• **ACTIVITY**
Set down each of the records below exactly as it reads. No pictures go into the copy.

(Stored data entries)
══════
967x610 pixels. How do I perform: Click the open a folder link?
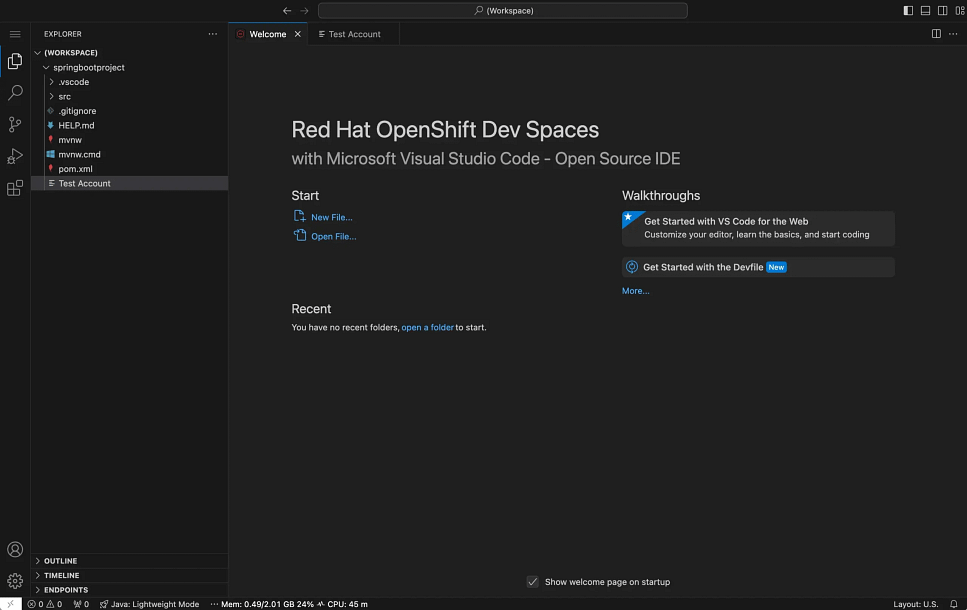pos(427,328)
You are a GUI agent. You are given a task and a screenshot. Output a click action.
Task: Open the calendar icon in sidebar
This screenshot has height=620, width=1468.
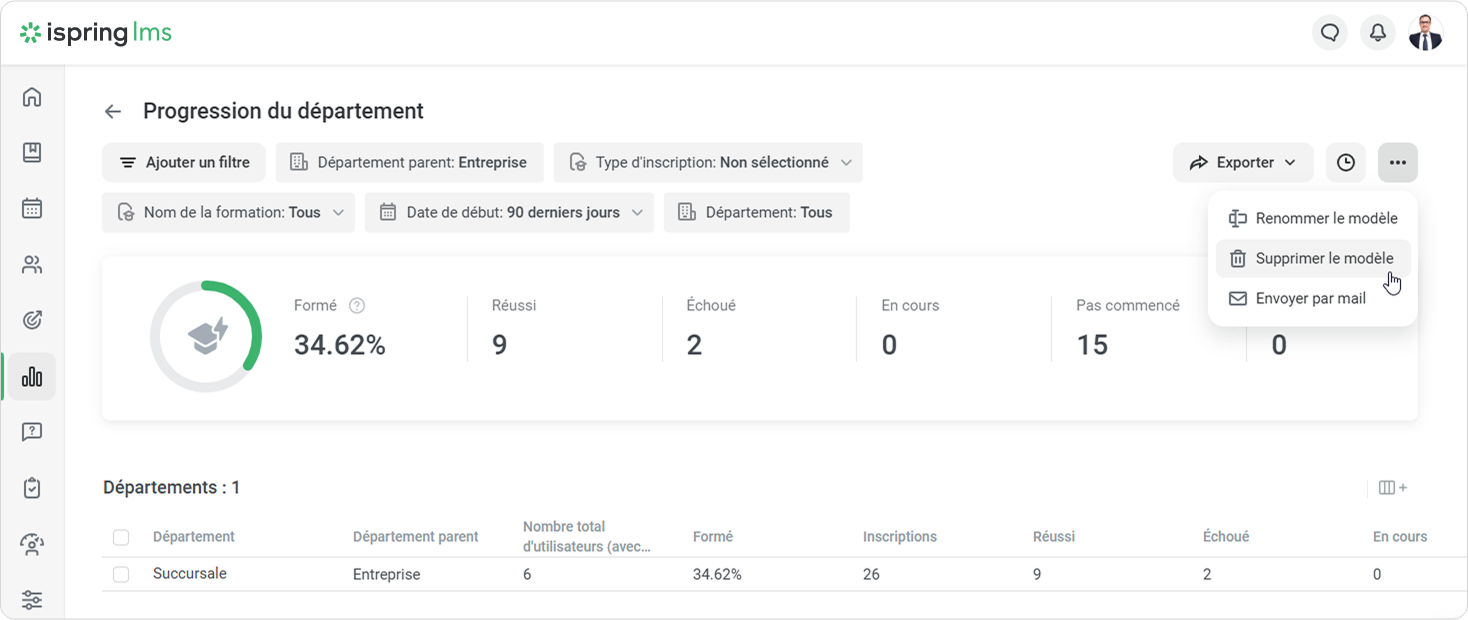pos(32,209)
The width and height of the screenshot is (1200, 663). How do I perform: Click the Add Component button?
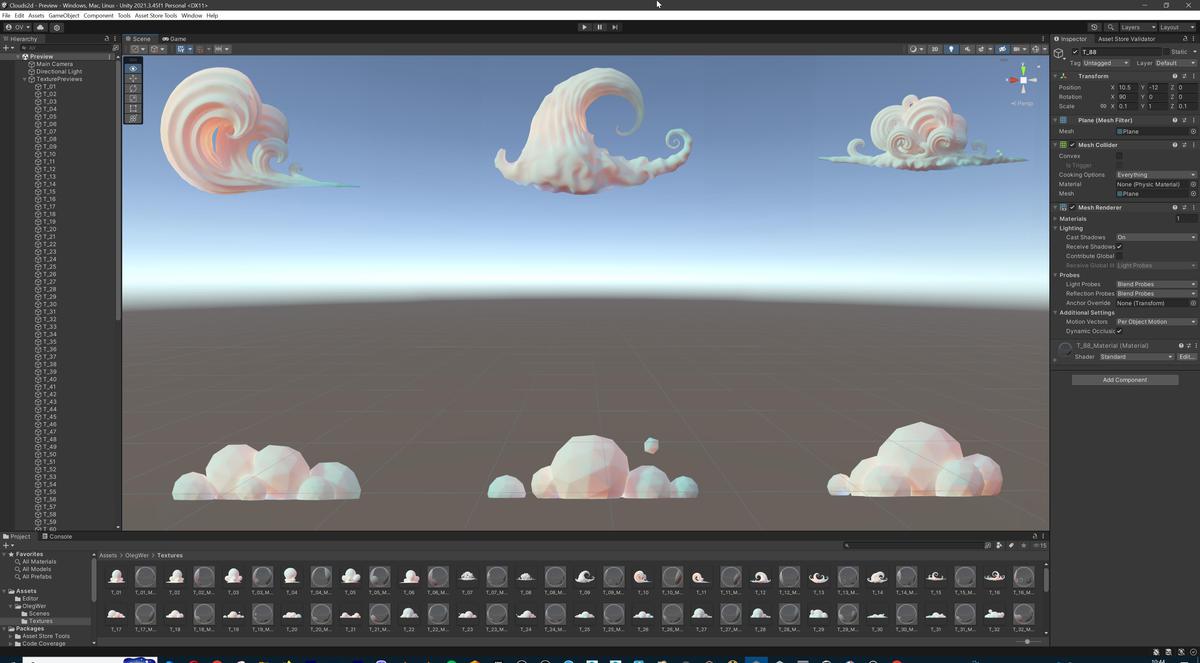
══════
• **ANSWER**
967x610 pixels. How do I perform: Click the open a folder link?
pos(427,328)
You are a GUI agent. You are given a task and a screenshot. Output a click action.
Task: Open the calendar icon in sidebar
This screenshot has height=620, width=1468.
pos(32,209)
The width and height of the screenshot is (1200, 663). How do I perform: Click the Add Component button?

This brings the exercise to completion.